Exercise details
Quote the lines exactly, beginning at the line that has "Where should I" and stopping after the line that has "Looking at the".

Material to process

***

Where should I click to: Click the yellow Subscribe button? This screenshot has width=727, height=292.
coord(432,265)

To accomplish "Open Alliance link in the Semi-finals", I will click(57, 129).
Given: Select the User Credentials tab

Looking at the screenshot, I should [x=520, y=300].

***

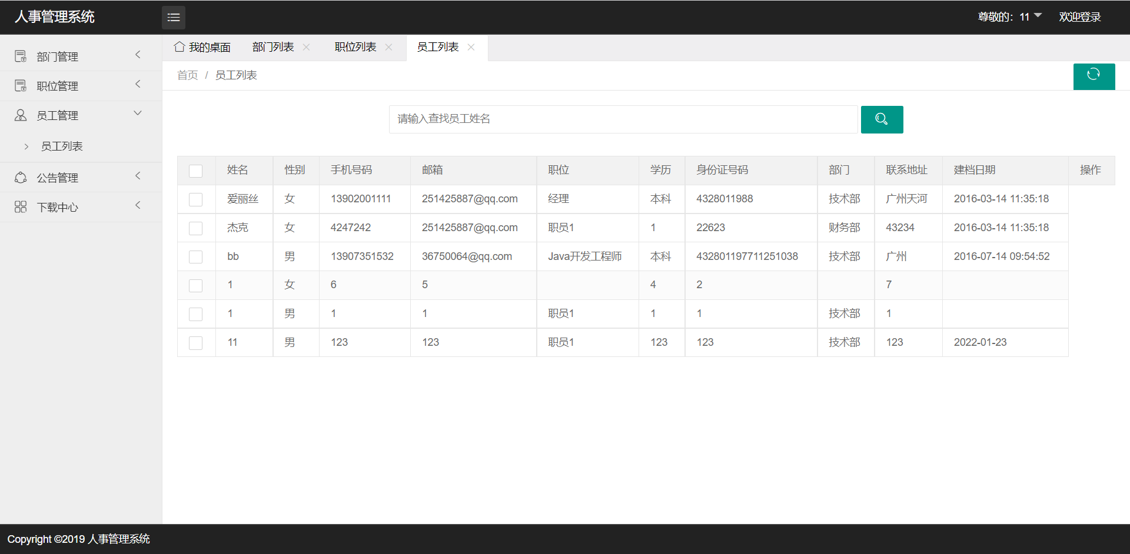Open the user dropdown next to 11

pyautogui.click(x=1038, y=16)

***

Output of the exercise
Where should I click to: Click the yellow Subscribe button? This screenshot has width=727, height=292.
coord(432,265)

To accomplish "Open Alliance link in the Semi-finals", I will click(57, 129).
Given: Select the User Credentials tab

Looking at the screenshot, I should [x=520, y=300].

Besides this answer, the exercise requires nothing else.